Among Carthew’s former works are Dead North short, Fish Out of Water, and award winning feature film The Sun At Midnight – both shot in the NWT.
Carthew wrote Polaris to be filmed in the NWT as well, though it was instead shot in the Yukon for financial reasons.
Carthew called Northerners “ambitious,” “extremely hard workers,” and “hardy troubleshooters.”
She said collaborating between territories helps create networking opportunities and build the industry.
K’a Nakehk’o, a Yellowknifer who worked as a production assistant (PA) on set, was among those taking advantage of the partnership.
Nakehk’o hopes to pursue film as a career and touts the opportunity to have spent five weeks helping out with the camera crew, driving cast and crew to and from sets and rubbing shoulders with production staff of all kinds to learn the ropes and take in as much as he could.
“It was awesome to work with so many people in the industry and getting to pick their brains,” he said of the experts he met.
In the five weeks he spent on set, each day was varied.
“Even if we’re working on one scene for the whole week, we’re capturing different camera angles, and doing different things each day.”
For all the new things he tried, and people he met, Nakehk’o’s biggest takeaway was “how far having a good attitude can really get you.”
For his own career, Nakehk’o said he sees himself working in front of the camera.
Growing up, Nakehk’o loved superhero movies. He noticed from a young age, however, that the lead actors were mostly white.
“It would be awesome to get more Indigenous faces in TV and movies,” he said, “to give Indigenous people a good name and talk about things people might not know about Indigenous people.”

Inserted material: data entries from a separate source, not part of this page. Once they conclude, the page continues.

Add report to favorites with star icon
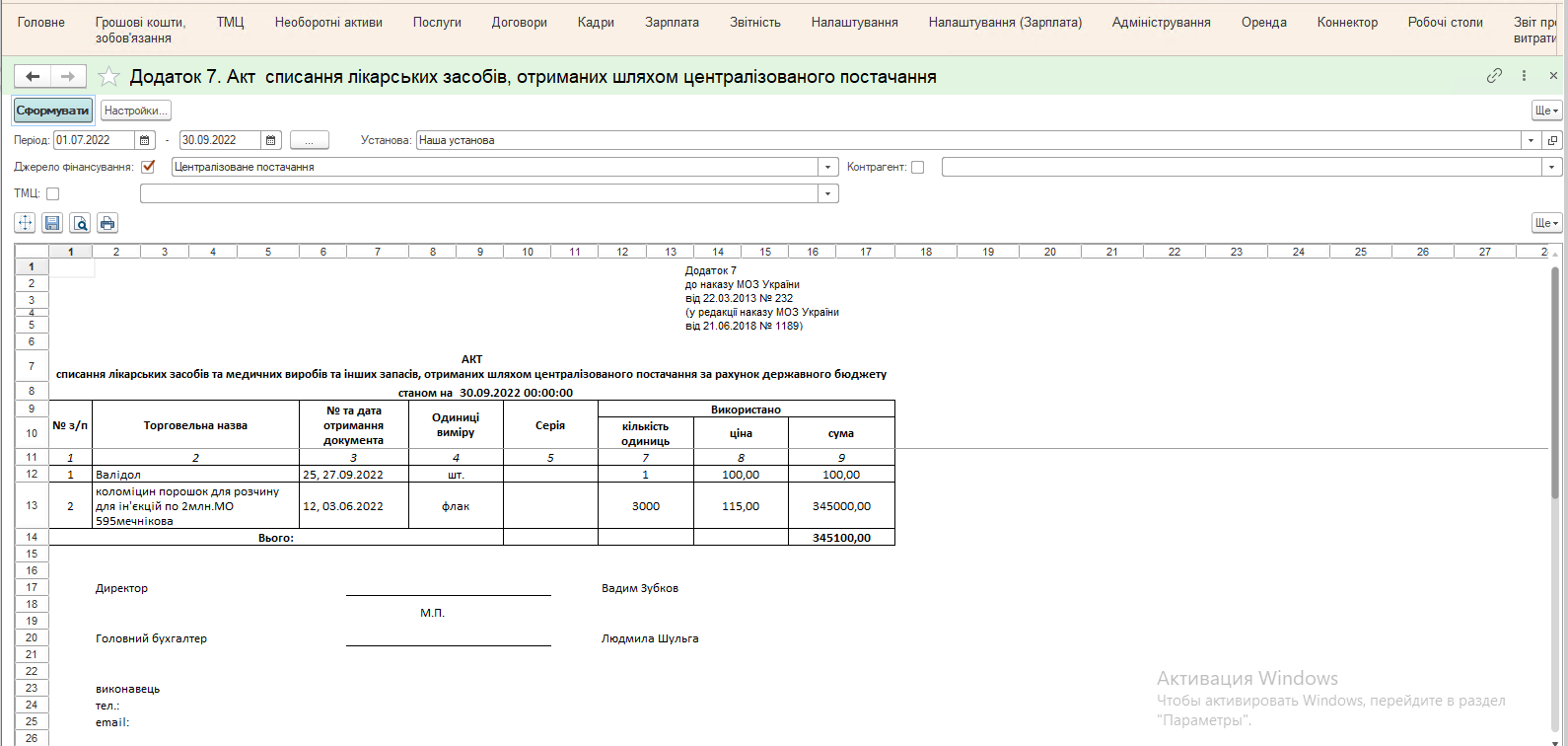 109,77
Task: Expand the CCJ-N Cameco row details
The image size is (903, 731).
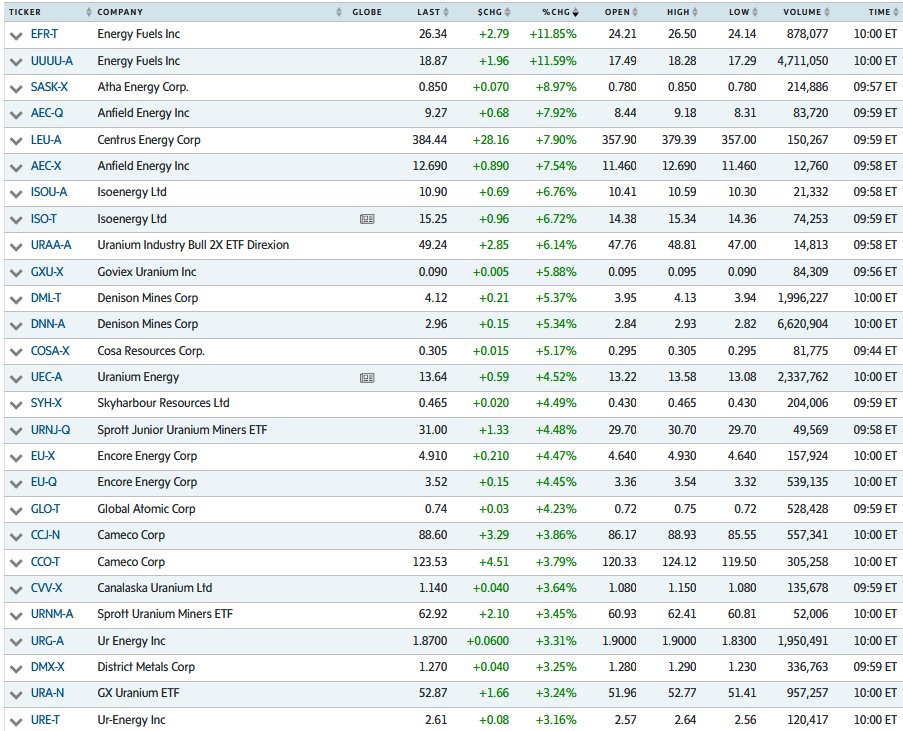Action: point(15,536)
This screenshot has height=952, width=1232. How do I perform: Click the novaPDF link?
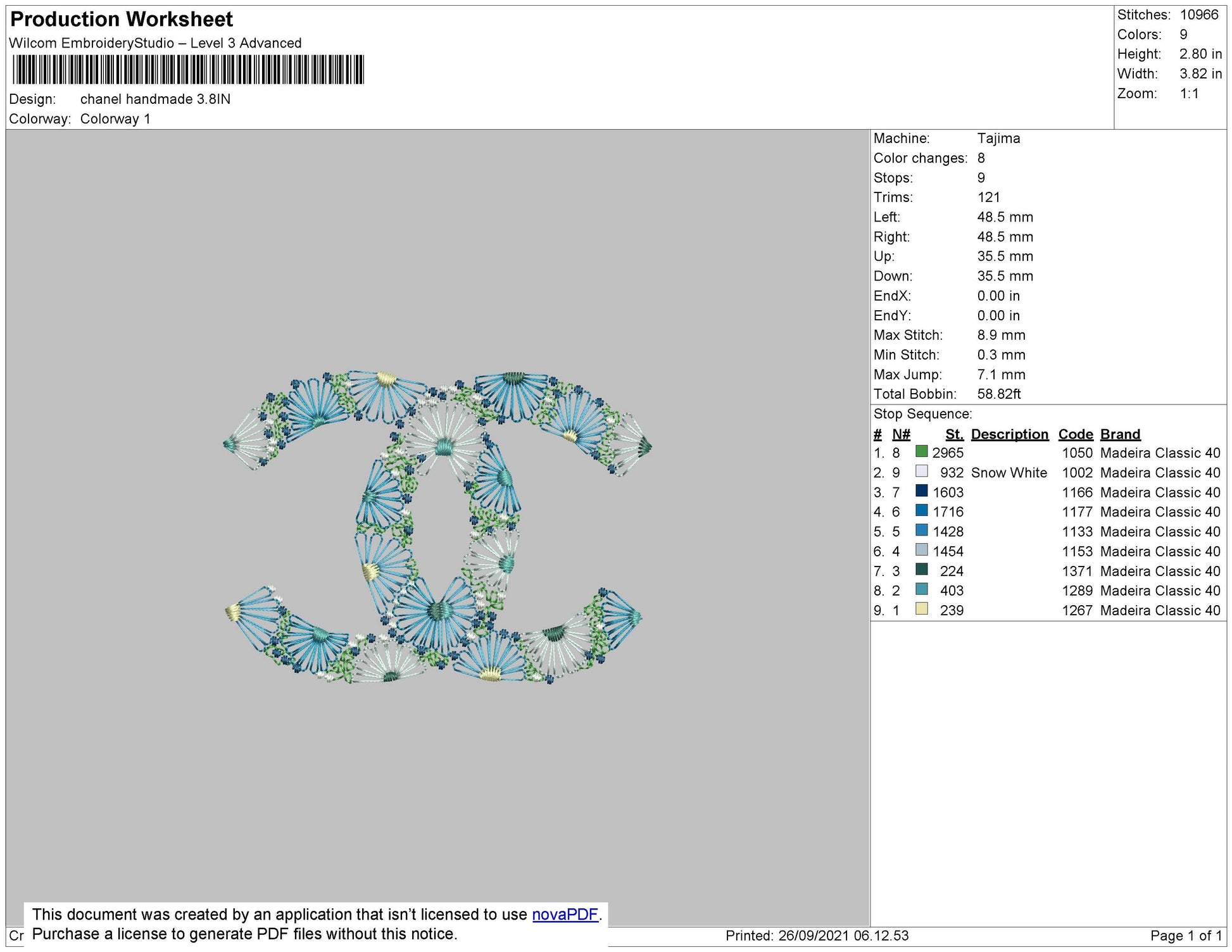pos(565,915)
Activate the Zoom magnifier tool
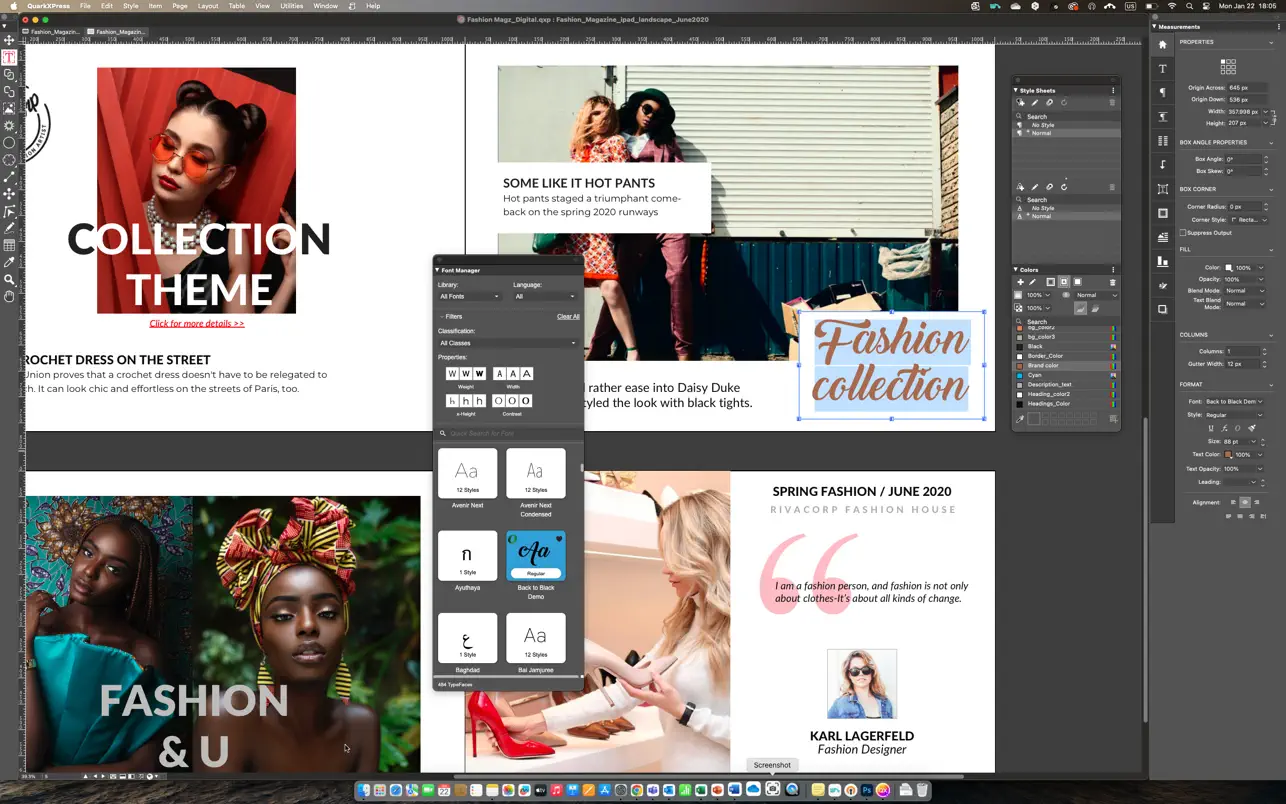The height and width of the screenshot is (804, 1286). click(9, 279)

To grow the industry for Nakehk’o and his cohort, Carthew said decision makers need to recognize film as a viable industry in the NWT.
She sees significant interest and creative talent in residents of the territory, but resources and funding are necessary to nurture those projects.

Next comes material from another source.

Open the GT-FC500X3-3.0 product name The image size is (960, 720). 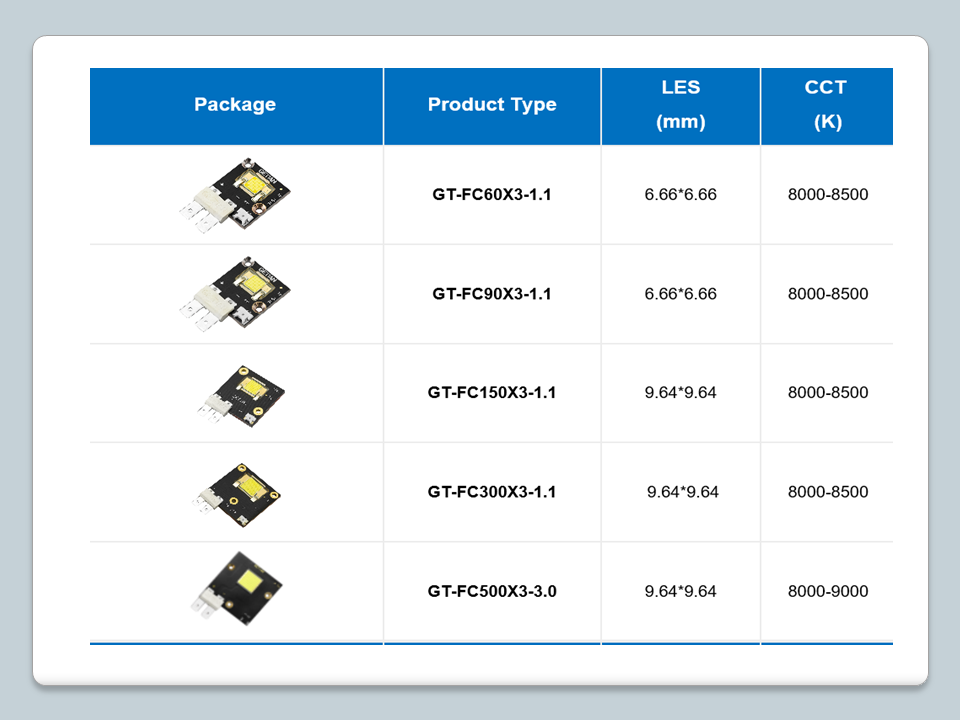(492, 591)

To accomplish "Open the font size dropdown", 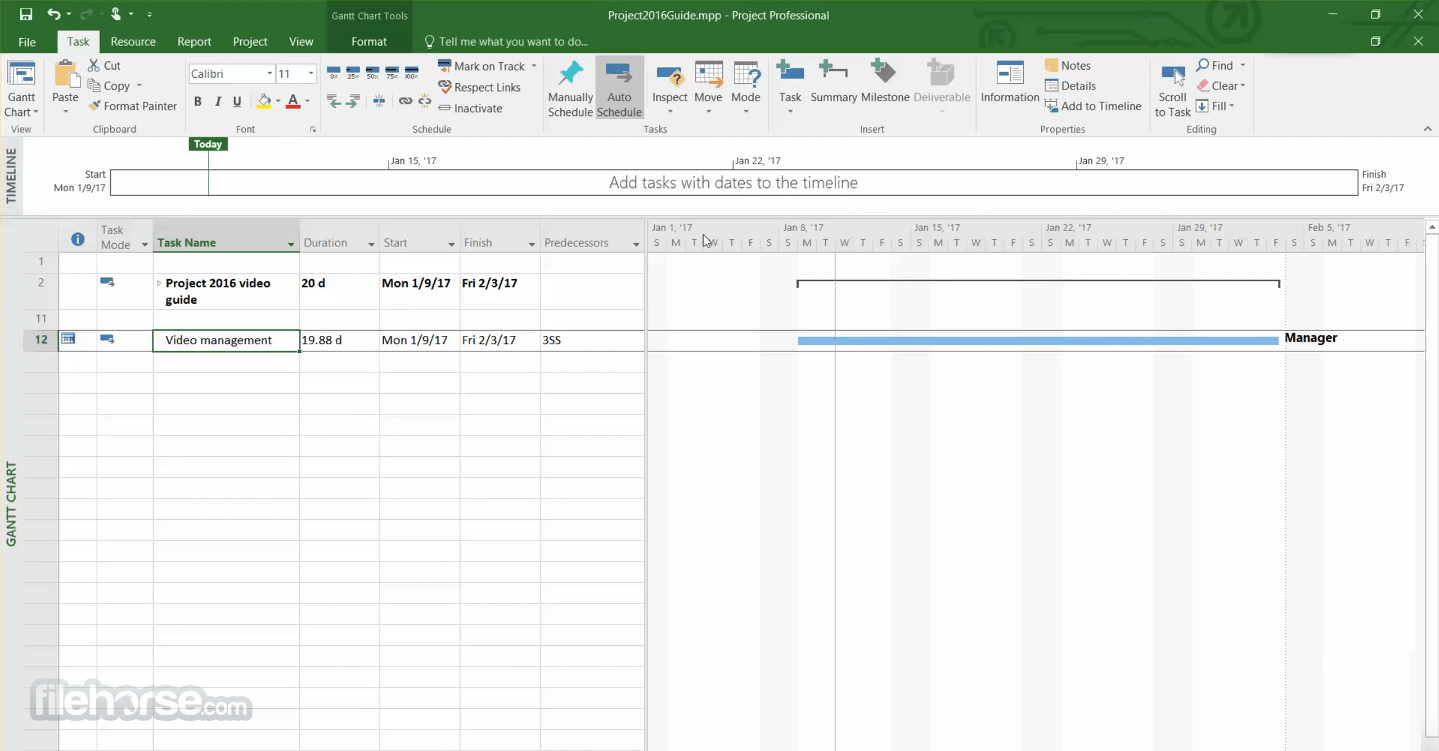I will coord(309,73).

“I think there’s a real challenge in the North whereby people think filmmaking is purely about art. That’s a huge part of it, and for most filmmakers that’s the motivation, but it’s also an economic industry that requires funding and returns funding to industry.”
Through the film commission and the advocacy efforts of individuals and organization, there has been progress in gaining industry recognition, but there’s more work to be done, Carthew said, to create a landscape for telling Northern stories in Northern settings.
Polaris received funding primarily through national and regional funds, as well as through partnership with the NWT film commission to pay expenses and wages.
The film’s bill is hovering around $2.5 million, though it could easily have been a bigger production Carthew explained.
Once complete, Polaris will be screened on broadcast networks – though Carthew couldn’t say which – in addition to its theatrical release.
Post-production is set to take the crew until the end of the year, after which Carthew said she’s “excited to show the product to the North.”
“The NWT can feel really proud of the work they’ve done.”